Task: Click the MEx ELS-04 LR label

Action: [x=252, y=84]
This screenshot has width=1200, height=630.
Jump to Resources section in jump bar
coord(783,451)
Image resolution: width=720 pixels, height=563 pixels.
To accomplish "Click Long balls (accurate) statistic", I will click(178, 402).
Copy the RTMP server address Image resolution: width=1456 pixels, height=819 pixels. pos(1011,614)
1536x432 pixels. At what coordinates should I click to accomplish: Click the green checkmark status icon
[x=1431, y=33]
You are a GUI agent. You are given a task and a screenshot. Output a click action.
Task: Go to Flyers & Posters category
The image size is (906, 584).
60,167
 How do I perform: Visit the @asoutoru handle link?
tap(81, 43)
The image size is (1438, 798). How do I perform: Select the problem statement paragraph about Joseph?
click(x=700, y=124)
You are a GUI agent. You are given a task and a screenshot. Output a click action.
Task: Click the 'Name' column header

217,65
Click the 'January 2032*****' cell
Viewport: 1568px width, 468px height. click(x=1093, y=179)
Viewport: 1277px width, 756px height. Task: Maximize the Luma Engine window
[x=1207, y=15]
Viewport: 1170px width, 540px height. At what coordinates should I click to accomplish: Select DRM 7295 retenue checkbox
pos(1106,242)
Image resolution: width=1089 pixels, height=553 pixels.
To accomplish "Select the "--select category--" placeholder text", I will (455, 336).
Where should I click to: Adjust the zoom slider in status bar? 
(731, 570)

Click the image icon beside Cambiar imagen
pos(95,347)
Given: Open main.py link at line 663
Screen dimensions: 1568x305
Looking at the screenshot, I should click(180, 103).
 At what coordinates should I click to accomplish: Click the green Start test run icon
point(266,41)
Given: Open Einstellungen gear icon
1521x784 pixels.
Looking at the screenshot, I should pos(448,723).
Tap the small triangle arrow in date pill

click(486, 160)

:::::

**REQUIRED WORK:**
Please quote all of the records above line for line, with no changes.

**THE COMPLETED TASK:**
Task: Click the MEx ELS-04 LR label

Action: [x=252, y=84]
This screenshot has width=1200, height=630.
Jump to Resources section in jump bar
coord(783,451)
Image resolution: width=720 pixels, height=563 pixels.
To accomplish "Click Long balls (accurate) statistic", I will click(178, 402).
Copy the RTMP server address Image resolution: width=1456 pixels, height=819 pixels. pos(1011,614)
1536x432 pixels. At what coordinates should I click to accomplish: Click the green checkmark status icon
[x=1431, y=33]
You are a GUI agent. You are given a task and a screenshot. Output a click action.
Task: Go to Flyers & Posters category
The image size is (906, 584).
60,167
 How do I perform: Visit the @asoutoru handle link?
tap(81, 43)
The image size is (1438, 798). How do I perform: Select the problem statement paragraph about Joseph?
click(x=700, y=124)
You are a GUI agent. You are given a task and a screenshot. Output a click action.
Task: Click the 'Name' column header

217,65
Click the 'January 2032*****' cell
Viewport: 1568px width, 468px height. click(x=1093, y=179)
Viewport: 1277px width, 756px height. Task: Maximize the Luma Engine window
[x=1207, y=15]
Viewport: 1170px width, 540px height. At what coordinates should I click to accomplish: Select DRM 7295 retenue checkbox
pos(1106,242)
Image resolution: width=1089 pixels, height=553 pixels.
To accomplish "Select the "--select category--" placeholder text", I will (455, 336).
Where should I click to: Adjust the zoom slider in status bar? 
(731, 570)

Click the image icon beside Cambiar imagen
pos(95,347)
Given: Open main.py link at line 663
Screen dimensions: 1568x305
Looking at the screenshot, I should click(180, 103).
 At what coordinates should I click to accomplish: Click the green Start test run icon
point(266,41)
Given: Open Einstellungen gear icon
1521x784 pixels.
Looking at the screenshot, I should pos(448,723).
Tap the small triangle arrow in date pill

click(486, 160)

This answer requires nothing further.